NZ First certainly won’t given the result, but that’s how many people were canvassed by Colmar Brunton in Northland.
Northland is a critical seat for NZ First because they’re floundering at two per cent in the polls thus far. And the weekend’s poll result showed Shane Jones likelihood of winning that seat, extremely slim.
He came in third at just 15 per cent support behind National and Labour candidates, which makes NZ First look highly unlikely to get back into parliament at this stage.
Everybody always says don’t write them off, but I feel like we can write them off now.
Others won’t, but I’m going to make a bold call and you can come back to me on it in September if I’m wrong.
I just don’t see Shane Jones taking that seat, despite all his promises, all his efforts, all his electioneering and bribes.
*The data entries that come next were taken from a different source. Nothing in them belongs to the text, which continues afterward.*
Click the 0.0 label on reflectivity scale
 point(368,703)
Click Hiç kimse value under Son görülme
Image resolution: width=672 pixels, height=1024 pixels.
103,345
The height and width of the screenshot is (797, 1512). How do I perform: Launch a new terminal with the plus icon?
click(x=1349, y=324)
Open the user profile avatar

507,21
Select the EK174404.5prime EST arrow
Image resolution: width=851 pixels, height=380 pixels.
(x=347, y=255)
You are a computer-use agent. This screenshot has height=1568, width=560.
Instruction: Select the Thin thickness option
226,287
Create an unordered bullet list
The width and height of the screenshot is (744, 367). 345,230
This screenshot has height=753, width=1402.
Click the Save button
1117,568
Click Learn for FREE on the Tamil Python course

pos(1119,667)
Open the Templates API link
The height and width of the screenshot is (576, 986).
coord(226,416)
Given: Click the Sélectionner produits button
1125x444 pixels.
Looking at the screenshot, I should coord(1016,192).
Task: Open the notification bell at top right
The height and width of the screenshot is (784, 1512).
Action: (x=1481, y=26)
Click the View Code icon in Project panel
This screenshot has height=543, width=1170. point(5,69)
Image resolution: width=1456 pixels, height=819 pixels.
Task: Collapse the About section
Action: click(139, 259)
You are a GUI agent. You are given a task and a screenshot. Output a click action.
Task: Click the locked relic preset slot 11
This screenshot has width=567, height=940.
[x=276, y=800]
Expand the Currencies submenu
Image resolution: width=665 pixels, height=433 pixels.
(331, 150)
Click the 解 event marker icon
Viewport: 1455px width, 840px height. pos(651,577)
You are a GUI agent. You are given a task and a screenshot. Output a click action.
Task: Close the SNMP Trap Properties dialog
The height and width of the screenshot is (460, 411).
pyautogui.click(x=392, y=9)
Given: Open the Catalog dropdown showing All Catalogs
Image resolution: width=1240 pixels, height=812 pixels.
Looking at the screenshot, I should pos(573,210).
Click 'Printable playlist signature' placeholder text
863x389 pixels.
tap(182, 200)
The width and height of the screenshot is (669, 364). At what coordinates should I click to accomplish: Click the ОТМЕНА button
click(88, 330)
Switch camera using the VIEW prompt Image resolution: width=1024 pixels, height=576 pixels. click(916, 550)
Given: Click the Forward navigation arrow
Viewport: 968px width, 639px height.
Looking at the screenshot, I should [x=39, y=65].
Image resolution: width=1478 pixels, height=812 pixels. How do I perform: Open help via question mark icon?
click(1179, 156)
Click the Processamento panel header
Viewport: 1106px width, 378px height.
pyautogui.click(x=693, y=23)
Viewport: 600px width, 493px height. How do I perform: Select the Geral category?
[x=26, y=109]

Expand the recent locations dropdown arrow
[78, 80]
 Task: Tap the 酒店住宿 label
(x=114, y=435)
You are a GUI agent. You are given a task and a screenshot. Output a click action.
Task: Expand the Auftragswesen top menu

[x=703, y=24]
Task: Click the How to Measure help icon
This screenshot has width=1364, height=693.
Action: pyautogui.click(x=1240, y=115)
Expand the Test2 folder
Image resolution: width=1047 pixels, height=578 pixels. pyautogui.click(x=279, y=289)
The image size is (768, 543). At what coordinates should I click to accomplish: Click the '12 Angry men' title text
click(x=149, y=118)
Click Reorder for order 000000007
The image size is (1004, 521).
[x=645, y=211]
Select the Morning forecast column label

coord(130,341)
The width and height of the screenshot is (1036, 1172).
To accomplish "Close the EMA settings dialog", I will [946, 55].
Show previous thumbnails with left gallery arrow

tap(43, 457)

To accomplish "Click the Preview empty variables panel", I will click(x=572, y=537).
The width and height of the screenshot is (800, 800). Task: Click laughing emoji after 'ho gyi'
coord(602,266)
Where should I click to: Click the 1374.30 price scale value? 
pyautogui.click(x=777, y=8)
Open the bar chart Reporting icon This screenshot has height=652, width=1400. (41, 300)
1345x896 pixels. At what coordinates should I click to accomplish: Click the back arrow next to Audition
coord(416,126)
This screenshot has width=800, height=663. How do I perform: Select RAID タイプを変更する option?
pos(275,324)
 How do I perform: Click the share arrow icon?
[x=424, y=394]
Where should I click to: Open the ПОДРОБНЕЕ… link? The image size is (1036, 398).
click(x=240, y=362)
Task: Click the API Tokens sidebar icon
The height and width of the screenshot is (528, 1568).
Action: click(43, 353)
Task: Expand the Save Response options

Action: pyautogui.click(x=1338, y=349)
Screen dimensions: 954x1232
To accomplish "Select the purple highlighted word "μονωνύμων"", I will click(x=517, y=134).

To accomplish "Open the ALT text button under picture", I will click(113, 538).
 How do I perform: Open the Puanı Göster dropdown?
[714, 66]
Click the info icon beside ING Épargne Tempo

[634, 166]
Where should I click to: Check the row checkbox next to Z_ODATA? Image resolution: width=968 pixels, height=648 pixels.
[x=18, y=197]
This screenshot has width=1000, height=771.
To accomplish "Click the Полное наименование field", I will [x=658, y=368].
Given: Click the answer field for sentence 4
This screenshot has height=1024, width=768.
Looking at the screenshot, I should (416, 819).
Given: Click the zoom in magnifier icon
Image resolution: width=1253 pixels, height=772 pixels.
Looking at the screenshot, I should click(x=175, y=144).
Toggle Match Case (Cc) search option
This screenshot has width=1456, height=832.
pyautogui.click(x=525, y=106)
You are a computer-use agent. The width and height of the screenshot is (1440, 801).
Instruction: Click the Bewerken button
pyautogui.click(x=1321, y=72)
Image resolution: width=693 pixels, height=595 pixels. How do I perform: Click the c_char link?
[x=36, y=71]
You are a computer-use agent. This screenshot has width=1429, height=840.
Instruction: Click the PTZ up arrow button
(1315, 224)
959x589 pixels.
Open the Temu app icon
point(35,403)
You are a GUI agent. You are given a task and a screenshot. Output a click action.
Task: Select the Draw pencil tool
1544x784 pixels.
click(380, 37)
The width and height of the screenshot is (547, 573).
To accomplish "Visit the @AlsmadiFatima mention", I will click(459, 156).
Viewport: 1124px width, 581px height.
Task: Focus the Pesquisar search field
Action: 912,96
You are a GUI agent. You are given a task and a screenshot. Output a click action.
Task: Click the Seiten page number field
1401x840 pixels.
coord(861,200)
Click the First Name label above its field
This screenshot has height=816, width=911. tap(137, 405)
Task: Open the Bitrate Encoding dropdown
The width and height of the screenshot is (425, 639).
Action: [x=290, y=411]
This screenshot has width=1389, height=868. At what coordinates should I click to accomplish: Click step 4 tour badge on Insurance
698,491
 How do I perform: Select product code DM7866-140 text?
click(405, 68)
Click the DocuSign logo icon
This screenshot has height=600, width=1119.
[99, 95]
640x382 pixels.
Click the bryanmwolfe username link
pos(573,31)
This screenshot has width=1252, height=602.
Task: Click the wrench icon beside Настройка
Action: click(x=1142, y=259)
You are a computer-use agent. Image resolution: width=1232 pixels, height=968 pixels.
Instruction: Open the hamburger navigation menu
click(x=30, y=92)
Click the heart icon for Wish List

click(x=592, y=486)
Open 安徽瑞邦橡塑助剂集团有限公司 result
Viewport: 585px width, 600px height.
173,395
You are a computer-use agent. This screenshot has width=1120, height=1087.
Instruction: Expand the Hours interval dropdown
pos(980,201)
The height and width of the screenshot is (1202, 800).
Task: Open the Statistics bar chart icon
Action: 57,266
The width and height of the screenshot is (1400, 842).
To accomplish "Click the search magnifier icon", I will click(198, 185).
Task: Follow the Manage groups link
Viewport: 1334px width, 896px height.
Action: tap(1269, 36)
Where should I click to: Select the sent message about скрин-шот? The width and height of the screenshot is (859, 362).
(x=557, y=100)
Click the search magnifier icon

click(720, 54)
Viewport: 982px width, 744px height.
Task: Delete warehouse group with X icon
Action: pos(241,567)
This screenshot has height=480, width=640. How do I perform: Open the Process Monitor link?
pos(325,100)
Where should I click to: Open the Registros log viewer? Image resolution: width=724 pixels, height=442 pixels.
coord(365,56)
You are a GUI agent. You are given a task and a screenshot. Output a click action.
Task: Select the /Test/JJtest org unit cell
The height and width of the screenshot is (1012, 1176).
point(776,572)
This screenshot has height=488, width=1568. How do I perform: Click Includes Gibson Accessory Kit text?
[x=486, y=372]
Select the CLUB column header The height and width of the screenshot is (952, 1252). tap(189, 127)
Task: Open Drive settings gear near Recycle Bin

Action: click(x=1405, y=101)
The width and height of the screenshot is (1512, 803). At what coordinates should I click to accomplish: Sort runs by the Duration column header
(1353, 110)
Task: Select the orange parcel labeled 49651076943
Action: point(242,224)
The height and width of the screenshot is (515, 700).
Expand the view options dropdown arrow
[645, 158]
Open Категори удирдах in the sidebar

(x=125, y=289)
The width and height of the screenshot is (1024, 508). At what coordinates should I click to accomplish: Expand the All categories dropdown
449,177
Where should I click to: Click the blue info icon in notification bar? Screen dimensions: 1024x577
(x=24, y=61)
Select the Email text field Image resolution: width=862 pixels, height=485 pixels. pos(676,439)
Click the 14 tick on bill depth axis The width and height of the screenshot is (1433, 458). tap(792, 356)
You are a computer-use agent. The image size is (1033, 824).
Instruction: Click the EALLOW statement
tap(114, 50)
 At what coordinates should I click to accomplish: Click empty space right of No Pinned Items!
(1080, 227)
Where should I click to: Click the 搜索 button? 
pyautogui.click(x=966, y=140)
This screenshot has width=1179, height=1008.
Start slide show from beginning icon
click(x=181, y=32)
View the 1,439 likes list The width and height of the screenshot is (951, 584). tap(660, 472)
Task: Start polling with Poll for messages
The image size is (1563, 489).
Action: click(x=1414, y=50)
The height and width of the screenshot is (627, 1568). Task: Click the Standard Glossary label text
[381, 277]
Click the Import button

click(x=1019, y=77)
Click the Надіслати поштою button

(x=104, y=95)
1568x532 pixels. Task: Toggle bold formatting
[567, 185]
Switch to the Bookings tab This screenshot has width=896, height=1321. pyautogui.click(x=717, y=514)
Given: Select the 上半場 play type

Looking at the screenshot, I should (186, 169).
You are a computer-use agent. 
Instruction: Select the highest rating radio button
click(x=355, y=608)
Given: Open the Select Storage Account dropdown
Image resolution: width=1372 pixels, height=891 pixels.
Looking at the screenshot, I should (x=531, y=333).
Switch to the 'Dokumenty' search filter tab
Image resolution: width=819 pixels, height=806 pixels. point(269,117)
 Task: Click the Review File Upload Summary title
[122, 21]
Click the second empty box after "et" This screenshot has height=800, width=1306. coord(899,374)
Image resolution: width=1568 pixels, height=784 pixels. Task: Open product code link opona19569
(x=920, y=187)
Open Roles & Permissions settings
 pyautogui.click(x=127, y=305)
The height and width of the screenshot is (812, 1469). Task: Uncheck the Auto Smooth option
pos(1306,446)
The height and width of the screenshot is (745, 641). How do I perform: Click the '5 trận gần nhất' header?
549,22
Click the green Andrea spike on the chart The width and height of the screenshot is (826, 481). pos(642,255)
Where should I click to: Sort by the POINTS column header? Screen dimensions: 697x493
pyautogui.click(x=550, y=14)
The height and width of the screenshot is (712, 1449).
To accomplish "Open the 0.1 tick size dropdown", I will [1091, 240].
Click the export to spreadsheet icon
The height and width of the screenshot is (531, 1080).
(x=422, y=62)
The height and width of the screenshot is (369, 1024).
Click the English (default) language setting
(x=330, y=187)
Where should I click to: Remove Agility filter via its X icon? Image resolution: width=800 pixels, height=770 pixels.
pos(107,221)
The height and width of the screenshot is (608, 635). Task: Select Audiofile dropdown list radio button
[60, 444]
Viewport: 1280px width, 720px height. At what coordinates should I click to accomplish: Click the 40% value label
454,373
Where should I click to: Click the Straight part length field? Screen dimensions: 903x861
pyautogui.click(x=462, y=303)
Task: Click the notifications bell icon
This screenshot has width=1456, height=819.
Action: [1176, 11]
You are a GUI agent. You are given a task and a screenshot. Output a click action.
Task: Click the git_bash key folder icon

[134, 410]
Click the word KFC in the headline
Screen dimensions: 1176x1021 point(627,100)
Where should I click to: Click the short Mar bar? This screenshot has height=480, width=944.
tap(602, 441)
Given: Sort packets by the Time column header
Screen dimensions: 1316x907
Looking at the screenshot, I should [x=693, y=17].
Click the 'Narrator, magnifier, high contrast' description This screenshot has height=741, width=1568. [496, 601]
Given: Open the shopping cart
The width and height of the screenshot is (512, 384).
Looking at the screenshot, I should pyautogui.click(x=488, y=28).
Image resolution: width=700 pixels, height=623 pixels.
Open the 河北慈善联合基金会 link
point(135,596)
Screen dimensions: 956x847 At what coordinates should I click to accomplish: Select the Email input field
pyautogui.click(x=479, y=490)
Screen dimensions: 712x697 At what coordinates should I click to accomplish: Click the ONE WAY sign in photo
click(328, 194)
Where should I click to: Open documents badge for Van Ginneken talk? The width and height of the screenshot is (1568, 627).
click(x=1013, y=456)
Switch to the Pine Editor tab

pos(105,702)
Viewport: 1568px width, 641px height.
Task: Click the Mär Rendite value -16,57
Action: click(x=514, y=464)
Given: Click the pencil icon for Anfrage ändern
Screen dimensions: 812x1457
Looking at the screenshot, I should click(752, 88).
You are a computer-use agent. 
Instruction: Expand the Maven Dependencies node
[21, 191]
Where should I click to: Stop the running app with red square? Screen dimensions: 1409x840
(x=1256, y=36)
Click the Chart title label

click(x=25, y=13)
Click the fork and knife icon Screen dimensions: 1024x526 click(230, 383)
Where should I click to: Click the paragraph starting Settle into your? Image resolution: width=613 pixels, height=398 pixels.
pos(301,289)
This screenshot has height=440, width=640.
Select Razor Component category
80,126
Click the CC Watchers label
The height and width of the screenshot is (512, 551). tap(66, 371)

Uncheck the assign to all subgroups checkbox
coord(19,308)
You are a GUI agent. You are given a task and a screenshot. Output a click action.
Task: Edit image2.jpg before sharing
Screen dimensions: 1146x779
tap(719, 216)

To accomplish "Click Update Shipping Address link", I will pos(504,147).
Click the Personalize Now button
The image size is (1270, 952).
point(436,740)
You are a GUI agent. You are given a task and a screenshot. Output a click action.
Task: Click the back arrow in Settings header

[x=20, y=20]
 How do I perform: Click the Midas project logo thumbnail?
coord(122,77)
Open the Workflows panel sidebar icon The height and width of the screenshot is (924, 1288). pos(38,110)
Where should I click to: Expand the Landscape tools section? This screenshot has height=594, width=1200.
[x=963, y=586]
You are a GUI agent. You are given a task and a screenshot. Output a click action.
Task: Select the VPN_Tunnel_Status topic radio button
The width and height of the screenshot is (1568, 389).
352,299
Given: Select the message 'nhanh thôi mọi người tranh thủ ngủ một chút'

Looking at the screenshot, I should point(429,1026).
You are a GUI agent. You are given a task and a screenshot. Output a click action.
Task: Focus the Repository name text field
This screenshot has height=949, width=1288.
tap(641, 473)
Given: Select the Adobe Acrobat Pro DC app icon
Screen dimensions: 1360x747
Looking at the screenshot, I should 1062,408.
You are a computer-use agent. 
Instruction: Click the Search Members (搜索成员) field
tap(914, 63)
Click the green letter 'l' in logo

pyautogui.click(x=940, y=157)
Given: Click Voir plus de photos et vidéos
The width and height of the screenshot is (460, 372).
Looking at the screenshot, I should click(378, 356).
Northlanders appear to be averse to bribery and sweet talk. But without winning this seat, the chances of seeing wily old Winston back at the Beehive are looking very slim.
Former MP Peter Dunne said on this station yesterday that it’s looking more likely the trend is going against NZ First and that six weeks is not much time to make up a lot of ground.
Northlanders appear loyal to their National candidate, even the Labour candidate is doing better than Shane. And that’s the rub, he should be sitting at second place – but third – that’s a stretch. So the cards are not stacking well for the party.
Add to that Jacinda Ardern reiterating yesterday that Labour is not interested in doing deals.
So can Shane race up from third to first place in just six weeks? I’d say it’s not possible.
The big question then is, what happens to NZ First? Is this the end of them once and for all? And if Winston decides to pack up and go fishing, is the party able to survive without him?
After all, much like Jacinda is Labour, Winston is NZ First. And if NZ First goes, then where do their votes go? Do they trend back towards the right? Or do they move to the left?
But the concern right now for the party is perception. Perception equals reality, and if people think the party is tanking, how do they respond? Do they jump on board to try to save it? Or do they abandon what they perceive to be a sinking ship?
Because if bad polling and low numbers now cause more NZ First voters to abandon the party, then the news is only going to get worse for them. They’ll be hoping the opposite, of course, that they can consolidate and rally the troops in quickfire time and see a boost in support. In fact, they’ll be banking on it.
But despite most pundits not prepared to rule them out, I think at this point, we can.